Una radiografía completa, en sus negros profundos, sus opacos y sus transparencias, una radiografía de lo que somos, del poder en Colombia, y de los contrapoderes. Así leo yo el episodio que protagonizó editorial Planeta la semana pasada cuando decidió no publicar el libro de Laura Ardila, “La Costa Nostra”, una investigación periodística de largo aliento y a profundidad sobre el clan Char, el grupo hegemónico de Barranquilla y del Caribe colombiano.
Por lo que se conoce hasta hoy, el libro de Laura pone en blanco y negro el itinerario, épico en sus inicios, de una familia migrante que termina convertida en una de las más poderosas del país, y de cómo en ese periplo se va transformando en una impresionante corporación de negocios y política, de política y negocios, con los esplendores y oscuridades que eso conlleva, y las zonas grises entre lo permitido y lo prohibido, entre lo moral y lo inmoral. De alguna manera, lo que se ha intuido siempre, lo que se ha dicho en voz baja, sin la evidencia fáctica del reparto de burocracias y de contratos, de la compra de votos, de esas prácticas de corrupción para copar la totalidad del espacio político y no dejar florecer otras opciones en el Caribe, y en el país, unas que tengan menos intención de lucro y más de política.
La investigación abarca un periodo de 98 años, desde la llegada a Lorica (Córdoba) del primer Char, Ricardo (padre de Fuad, abuelo de Alex), como inmigrante pobre venido de Siria, hasta el episodio de Aida Merlano y sus señalamientos de presuntos delitos por cuenta del clan. Como ha dicho la propia Laura, su libro no es un expediente judicial, ni un corte de cuentas a esa familia, sino un mapa detallado de cómo funciona el poder en Colombia, “con sus luces y sombras”.

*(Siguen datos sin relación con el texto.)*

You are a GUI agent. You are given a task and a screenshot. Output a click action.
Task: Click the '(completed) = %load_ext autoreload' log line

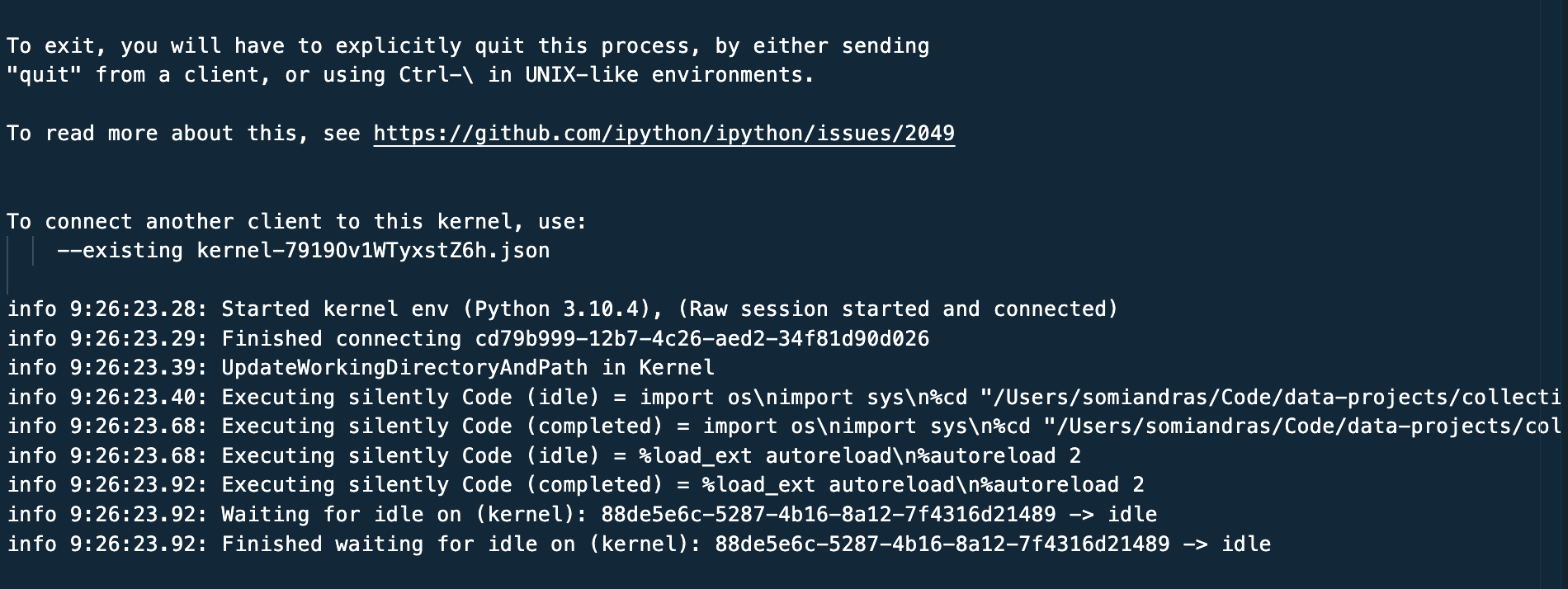pos(575,485)
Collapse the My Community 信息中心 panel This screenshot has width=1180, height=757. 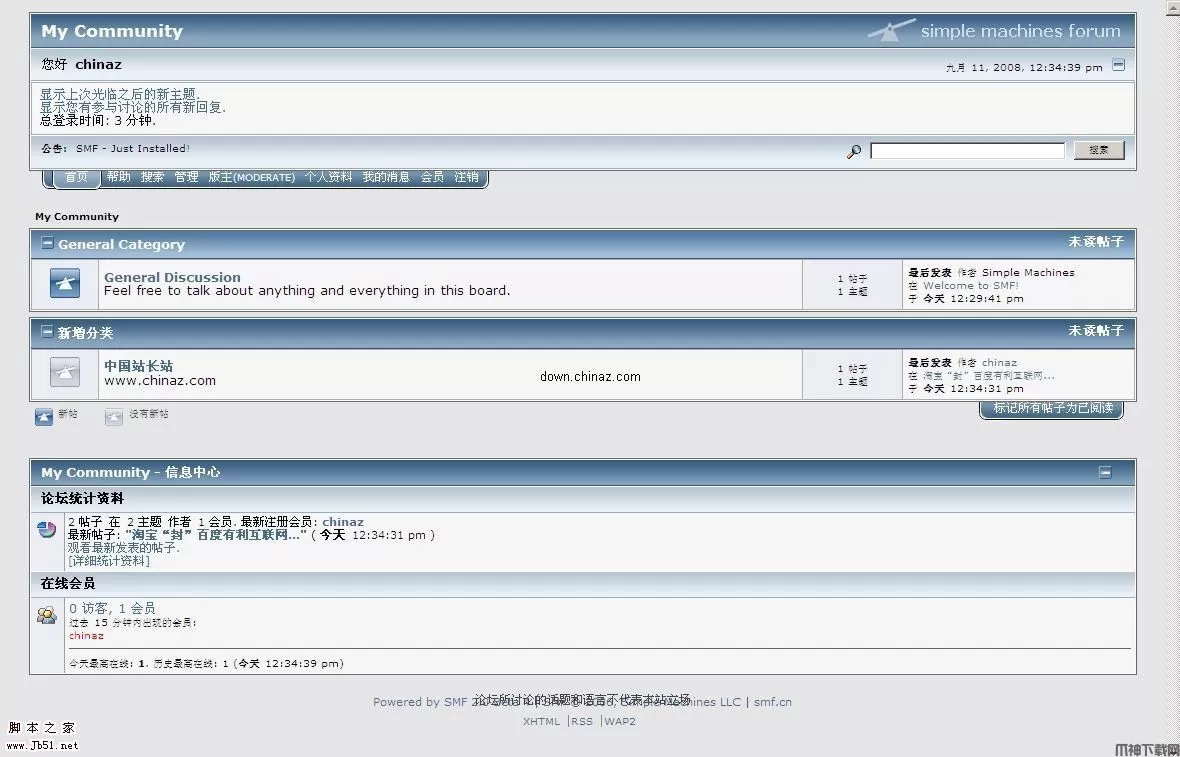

En ese sentido, es imposible negar que luego del lodazal político en que llegó a hundirse Barranquilla, con dos de sus alcaldes encarcelados (Bernardo Hoyos y Guillermo Hoenisberg), y con el atraso urbanístico y el marasmo de una clase dirigente permeada y cooptada por el paramilitarismo, el arribo de Alejandro Char trajo un aire de renovación. La ciudad se transformó de modo rotundo en 15 años, y eso lo viene notando el país entero. Imposible no reconocer que mejores vías, buena infraestructura, nuevos espacios y proyectos públicos dignifican la vida del barranquillero; sin embargo, lo que no se dice es que detrás del milagro están los mismos megacontratistas de siempre, cercanos a los Char, en una circulación de dinero que no es clara del todo, y en cuyo flujo terminan convergiendo capitales de cualquier origen. Y que la transformación urbana se ha quedado más en el cuerpo que en el espíritu y definitivamente no ha constituido mayor equidad y una mejor distribución de la riqueza, algo que sería lo verdaderamente revolucionario.
Sé que el libro de Laura trata de eso, de ese complejo sistema de buena gestión y contratación nebulosa, o en otras palabras, de corrupción eficiente, un modelo que no nos inventamos aquí, que constituye una realidad no tan oculta en democracias del primer mundo, pero que en nuestro caso conlleva aligerar los controles, para terminar en la exclusión de siempre, pues beneficia económicamente a muy pocos, lo cual contribuye a ahondar más las brechas sociales; así se consolidó esa maquinaria poderosa, con enganches en Bogotá y ambiciones suprarregionales.
Ya por fuera del libro, y debido a la decisión de no publicarlo, el otro elemento en esta radiografía del poder es la empresa privada, en este caso editorial Planeta. Arguyendo un dictamen jurídico interno sobre “los riesgos” que traería el nuevo libro decidió reversar un trabajo editorial de varios meses, con contrato perfeccionado, diseños, portada, todo listo. El mensaje, a mi modo de ver, va más allá de la simple censura, y termina siendo si no un aval a la clase política, al menos una complicidad en el silencio, en la misma tolerancia del empresariado nacional que nunca se ha plantado fuerte ante la corrupción, ni ha llamado a rendir cuentas a la clase política. No espero que Planeta sea la encargada de transformar el país y sus corruptelas, pero como empresa de comunicación que es, de ideas, de historias reales e imaginadas, ese libro sí era una oportunidad de abrir un debate y de sincerarlo. Duele el reversazo y afecta su reputación, porque aunque sea una empresa privada, 74 años de historia, de historias, hacen que nos pertenezca a los que escribimos para ella, a los que leen sus miles de títulos y compran sus libros. De alguna manera es de todos.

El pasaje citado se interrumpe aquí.